I have some template code that works fine with Xcode 4.5 and LLVM 3.0, but fails with the VS 2010 Express C++ toolchain (v 10.0.30319.1).
I'm using a third-party API that I have no control over. It provides values to my code as black-box 'blobs' that can only be interpreted by API functions:
// API_Secret is a black-box encapsulation of a floating-point number or a boolean value.
// It is provided by a third-party API, with associated access functions.
// For all intents and purposes, it's a complete black box.
// This enum represents the internal 'type' of a secret value.
enum API_SecretTypeEnum {
API_Number,
API_Boolean,
};
// Other API declarations:
API_SecretTypeEnum API_GetType(const API_Secret &value);
double API_AsNumber(const API_Secret &value);
bool API_AsBoolean(const API_Secret &value);
// my code:
template <typename ValueType>
class Extractor {
public:
ValueType extract(API_Secret value) {
if (API_GetType(value) == API_Number) {
return static_cast<ValueType>(API_AsNumber(value));
} else if (API_GetType(value) == API_Boolean) {
return API_AsBoolean(value) ? ValueType(1) : ValueType(0);
}
return ValueType();
}
};
// boolean specialization - not 100% sure it's needed though
template<>
class Extractor <bool> {
public:
bool extract(API_Secret value) {
return API_AsBoolean(value);
}
};
Then, later:
API_Secret API_GetSomeValue(int some_sort_of_handle);
// get some black-box values from the API
API_Secret secret0 = API_GetSomeValue(0);
API_Secret secret1 = API_GetSomeValue(1);
API_Secret secret2 = API_GetSomeValue(2);
// for certain external reasons we expect this to be an integer representation:
Extractor<int> e0;
int v0 = e0.extract(secret0);
// for certain external reasons we expect this to be a double representation:
Extractor<double> e1;
double v1 = e1.extract(secret1);
// for certain external reasons we expect this to be a boolean representation:
Extractor<bool> e2;
bool v2 = e2.extract(secret2);
Now for the difference between Xcode, LLVM and VS 2010. In Xcode & LLVM, the following will compile (as part of the full program):
enum MyEnum {
Enum0,
Enum1,
};
Extractor<MyEnum> ee;
MyEnum ve = ee.extract(secret0);
I.e. the class template uses a static_cast
to convert from a floating point number to an enum. This seems to work fine, and the explanation section of this page suggests this is valid:
8) Integer, floating-point, or enumeration type can be converted to any enumeration type (the result is unspecified if the value of expression, converted to the enumeration's underlying type, is not one of the target enumeration values)

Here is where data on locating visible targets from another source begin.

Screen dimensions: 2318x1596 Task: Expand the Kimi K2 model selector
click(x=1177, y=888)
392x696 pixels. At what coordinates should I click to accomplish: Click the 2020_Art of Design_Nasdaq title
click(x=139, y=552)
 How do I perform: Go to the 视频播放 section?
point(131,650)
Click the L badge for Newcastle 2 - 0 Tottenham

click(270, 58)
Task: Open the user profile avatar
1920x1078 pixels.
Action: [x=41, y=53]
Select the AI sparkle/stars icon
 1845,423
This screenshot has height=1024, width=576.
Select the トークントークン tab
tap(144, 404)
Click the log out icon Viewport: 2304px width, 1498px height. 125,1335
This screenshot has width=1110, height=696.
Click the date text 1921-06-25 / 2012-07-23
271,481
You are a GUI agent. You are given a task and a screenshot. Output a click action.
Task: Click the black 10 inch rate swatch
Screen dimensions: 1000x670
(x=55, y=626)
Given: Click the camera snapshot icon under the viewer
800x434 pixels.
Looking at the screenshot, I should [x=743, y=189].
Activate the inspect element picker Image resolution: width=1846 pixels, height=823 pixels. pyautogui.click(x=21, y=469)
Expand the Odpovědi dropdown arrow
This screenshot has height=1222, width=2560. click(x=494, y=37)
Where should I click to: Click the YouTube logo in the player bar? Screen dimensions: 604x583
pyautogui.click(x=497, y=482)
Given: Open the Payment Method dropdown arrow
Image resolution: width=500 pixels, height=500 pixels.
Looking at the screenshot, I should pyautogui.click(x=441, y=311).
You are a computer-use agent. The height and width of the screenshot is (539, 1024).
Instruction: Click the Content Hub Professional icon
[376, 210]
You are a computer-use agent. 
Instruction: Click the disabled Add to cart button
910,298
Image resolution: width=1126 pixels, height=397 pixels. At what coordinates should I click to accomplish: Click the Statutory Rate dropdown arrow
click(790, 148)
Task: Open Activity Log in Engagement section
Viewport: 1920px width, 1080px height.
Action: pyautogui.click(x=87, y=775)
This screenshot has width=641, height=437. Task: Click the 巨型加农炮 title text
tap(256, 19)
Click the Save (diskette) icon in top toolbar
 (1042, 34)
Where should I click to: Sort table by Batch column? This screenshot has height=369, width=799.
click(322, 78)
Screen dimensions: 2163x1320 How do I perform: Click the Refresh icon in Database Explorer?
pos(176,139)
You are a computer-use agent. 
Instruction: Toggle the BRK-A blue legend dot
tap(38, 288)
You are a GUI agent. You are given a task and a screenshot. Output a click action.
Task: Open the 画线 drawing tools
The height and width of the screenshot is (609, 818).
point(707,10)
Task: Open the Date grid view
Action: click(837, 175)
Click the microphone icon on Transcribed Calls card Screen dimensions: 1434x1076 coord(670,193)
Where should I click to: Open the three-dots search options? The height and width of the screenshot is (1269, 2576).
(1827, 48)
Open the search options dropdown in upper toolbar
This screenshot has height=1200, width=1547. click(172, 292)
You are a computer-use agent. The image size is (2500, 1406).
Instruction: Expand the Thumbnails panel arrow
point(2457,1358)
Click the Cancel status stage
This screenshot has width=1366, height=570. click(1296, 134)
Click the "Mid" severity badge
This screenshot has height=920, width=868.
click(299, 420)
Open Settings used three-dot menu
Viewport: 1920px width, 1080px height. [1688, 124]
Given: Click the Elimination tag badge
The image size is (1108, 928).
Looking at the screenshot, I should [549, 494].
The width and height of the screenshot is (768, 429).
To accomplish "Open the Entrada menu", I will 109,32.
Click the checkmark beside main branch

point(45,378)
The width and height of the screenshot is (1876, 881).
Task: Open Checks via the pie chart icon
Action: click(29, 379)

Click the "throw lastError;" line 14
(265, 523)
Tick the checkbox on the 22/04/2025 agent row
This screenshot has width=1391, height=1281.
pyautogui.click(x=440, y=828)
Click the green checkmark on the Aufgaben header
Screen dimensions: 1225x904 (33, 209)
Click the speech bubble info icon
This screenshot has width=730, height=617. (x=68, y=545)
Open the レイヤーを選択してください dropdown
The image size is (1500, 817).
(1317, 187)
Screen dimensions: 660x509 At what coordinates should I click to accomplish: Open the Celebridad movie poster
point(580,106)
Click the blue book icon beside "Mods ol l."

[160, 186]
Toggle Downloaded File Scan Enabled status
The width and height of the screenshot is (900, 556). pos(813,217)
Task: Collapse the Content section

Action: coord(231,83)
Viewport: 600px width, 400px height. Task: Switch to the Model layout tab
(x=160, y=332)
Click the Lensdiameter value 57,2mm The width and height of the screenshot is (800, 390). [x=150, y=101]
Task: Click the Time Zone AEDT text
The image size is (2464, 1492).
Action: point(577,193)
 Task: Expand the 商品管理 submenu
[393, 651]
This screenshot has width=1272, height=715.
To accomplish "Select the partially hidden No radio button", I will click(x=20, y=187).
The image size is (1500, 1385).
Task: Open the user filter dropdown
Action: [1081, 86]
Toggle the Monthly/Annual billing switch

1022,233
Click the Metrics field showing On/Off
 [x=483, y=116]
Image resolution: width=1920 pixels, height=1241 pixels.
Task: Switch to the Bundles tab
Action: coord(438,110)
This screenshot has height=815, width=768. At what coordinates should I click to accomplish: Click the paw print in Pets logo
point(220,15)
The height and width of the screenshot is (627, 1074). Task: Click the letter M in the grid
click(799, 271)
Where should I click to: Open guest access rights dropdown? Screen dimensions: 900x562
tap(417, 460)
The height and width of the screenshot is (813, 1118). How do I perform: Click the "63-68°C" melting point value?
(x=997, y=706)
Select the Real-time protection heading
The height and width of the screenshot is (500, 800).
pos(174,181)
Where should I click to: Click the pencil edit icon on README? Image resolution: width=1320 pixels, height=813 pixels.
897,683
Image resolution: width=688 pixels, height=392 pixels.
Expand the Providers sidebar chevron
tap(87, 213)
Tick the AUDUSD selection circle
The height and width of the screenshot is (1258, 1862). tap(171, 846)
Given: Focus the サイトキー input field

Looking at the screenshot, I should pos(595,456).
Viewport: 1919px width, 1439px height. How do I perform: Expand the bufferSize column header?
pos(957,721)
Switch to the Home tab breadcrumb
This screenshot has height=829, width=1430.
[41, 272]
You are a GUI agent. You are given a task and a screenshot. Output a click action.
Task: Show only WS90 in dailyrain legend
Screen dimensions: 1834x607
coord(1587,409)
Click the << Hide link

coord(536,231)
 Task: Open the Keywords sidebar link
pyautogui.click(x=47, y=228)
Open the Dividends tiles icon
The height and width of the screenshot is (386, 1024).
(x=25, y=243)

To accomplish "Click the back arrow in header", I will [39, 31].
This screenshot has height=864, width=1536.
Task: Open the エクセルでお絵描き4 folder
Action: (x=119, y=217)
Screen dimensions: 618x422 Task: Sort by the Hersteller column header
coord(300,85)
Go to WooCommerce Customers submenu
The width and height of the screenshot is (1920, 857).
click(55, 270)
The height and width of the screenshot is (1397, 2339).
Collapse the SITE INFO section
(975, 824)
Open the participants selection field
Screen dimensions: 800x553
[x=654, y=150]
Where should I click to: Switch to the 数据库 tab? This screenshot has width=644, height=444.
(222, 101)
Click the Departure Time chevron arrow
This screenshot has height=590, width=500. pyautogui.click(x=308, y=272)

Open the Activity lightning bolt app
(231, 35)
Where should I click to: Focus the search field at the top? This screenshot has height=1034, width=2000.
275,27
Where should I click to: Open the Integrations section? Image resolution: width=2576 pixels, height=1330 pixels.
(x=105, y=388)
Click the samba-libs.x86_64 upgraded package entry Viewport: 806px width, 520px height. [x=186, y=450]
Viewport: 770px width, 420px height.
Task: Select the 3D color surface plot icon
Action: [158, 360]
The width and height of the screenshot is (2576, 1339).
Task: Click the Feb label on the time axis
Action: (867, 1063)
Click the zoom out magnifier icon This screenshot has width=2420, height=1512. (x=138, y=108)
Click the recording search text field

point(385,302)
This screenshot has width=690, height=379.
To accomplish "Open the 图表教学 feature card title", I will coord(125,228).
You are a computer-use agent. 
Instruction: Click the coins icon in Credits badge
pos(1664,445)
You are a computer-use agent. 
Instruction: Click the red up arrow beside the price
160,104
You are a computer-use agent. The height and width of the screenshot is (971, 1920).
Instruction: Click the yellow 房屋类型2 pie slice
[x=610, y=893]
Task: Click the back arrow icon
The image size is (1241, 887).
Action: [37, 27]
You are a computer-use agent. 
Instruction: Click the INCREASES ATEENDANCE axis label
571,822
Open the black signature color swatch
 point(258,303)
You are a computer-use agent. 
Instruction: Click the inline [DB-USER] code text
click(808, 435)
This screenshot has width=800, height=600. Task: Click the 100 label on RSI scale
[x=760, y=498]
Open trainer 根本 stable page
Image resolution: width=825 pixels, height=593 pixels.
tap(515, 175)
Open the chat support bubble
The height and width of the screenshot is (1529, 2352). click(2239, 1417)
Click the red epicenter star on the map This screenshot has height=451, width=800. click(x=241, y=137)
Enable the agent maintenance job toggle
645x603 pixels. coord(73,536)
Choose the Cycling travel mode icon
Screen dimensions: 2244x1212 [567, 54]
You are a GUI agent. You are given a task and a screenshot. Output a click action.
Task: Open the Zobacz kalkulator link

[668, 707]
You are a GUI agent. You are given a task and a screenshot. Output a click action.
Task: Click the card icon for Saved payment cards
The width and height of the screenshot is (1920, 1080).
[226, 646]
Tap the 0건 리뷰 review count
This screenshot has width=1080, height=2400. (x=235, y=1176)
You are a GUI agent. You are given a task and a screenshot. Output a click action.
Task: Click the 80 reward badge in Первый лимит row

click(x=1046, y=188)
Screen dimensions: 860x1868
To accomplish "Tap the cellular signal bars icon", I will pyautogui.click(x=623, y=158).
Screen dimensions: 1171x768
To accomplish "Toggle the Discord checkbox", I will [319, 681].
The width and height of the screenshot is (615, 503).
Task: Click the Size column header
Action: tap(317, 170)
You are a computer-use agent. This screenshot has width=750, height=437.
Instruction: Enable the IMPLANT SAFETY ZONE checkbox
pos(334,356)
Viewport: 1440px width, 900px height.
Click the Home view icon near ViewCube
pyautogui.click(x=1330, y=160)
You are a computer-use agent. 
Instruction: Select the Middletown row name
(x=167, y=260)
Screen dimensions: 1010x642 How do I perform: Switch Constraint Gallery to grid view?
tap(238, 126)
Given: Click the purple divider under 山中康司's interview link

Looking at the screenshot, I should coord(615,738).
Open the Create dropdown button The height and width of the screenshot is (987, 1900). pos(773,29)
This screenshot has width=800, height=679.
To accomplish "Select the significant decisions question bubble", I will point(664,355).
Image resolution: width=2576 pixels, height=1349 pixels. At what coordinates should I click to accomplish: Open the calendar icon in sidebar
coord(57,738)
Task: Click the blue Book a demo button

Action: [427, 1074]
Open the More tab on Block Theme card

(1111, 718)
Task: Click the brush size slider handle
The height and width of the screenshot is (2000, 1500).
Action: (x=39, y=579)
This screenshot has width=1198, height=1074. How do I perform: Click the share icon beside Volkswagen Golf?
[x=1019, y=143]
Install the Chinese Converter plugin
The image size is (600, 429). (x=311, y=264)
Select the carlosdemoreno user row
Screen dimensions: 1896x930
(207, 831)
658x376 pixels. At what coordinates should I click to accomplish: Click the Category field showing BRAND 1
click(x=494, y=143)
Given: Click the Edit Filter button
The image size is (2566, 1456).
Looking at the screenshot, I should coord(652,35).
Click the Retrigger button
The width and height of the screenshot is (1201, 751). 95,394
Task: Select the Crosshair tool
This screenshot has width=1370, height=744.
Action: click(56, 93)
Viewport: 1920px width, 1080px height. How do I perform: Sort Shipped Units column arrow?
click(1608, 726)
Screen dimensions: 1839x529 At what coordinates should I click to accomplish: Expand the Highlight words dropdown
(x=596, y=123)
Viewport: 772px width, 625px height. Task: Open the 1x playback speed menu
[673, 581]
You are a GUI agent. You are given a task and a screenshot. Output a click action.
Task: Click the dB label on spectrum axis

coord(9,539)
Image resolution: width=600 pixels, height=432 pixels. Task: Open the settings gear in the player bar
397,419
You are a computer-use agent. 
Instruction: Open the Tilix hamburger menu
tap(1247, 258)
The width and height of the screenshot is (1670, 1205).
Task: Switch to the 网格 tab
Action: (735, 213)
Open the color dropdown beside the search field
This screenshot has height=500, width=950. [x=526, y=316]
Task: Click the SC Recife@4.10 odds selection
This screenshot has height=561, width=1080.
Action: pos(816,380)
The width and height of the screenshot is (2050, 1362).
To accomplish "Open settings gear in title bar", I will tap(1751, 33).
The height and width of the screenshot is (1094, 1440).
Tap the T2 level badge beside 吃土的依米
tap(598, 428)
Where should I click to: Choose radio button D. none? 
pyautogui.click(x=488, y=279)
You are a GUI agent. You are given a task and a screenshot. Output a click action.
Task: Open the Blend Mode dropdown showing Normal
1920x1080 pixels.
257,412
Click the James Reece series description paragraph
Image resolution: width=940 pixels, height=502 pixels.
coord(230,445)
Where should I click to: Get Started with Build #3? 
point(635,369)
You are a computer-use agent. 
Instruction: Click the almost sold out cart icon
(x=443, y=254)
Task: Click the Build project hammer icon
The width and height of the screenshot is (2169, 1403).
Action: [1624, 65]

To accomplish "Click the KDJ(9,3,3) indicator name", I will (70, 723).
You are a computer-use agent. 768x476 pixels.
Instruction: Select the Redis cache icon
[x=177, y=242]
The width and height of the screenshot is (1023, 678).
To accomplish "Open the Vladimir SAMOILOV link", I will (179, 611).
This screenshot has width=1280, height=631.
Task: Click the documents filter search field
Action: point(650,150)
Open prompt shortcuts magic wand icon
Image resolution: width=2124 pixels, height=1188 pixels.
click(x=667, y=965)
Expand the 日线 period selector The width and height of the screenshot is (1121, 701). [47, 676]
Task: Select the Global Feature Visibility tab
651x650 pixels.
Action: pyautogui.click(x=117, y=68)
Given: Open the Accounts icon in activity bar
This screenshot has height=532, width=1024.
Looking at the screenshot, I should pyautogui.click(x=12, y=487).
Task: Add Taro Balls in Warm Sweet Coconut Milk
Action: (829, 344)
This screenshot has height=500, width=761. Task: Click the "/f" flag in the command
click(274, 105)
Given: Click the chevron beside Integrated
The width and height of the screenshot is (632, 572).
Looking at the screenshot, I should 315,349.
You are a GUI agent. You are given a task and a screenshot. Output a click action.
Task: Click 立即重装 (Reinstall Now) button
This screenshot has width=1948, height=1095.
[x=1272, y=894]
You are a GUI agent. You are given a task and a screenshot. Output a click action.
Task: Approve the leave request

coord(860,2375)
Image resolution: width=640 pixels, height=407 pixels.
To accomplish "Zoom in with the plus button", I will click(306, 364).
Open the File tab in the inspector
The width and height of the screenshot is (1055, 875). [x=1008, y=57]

However with VS2010, the following compiler error is encountered:
error C2440: 'static_cast' : cannot convert from 'double' to 'MyEnum'
Conversions between enumeration and floating point values are no longer allowed
And this MSDN article seems to confirm this by not mentioning floating-point types and explicitly stating 'integral' value:
The static_cast operator can explicitly convert an integral value to an enumeration type. If the value of the integral type does not fall within the range of enumeration values, the resulting enumeration value is undefined.
So it appears that there is a significant difference here between VS 2010 and the other compilers. I am wondering whether this is something that can be bypassed in VS 2010? Is it a newer feature of the language that VS 2010 simply doesn't support? However I query this as the error message says "no longer allowed", implying it's explicitly disallowed.
I know of a workaround - instead of casting to an enum (with Extractor<MyEnum>
), I can use an Extractor<int>
instead, and then simply assign this to the target MyEnum variable. However this template is actually used as part of a larger system that calls wrapped functions, and in this case the wrapped function takes a MyEnum value. This prevents the template from matching properly as the ValueType parameter is actually picked up automatically from the signature of the wrapped function.
Alternatively, is it possible to write a template specialization of Extractor that matches enum
types only? Then I can cast to an integral type first. Or maybe the base template could always cast to an int first, then I could write a floating-point specialization that doesn't do this - but I'm not sure how to write a template that catches all floating-point types (float, double, ...).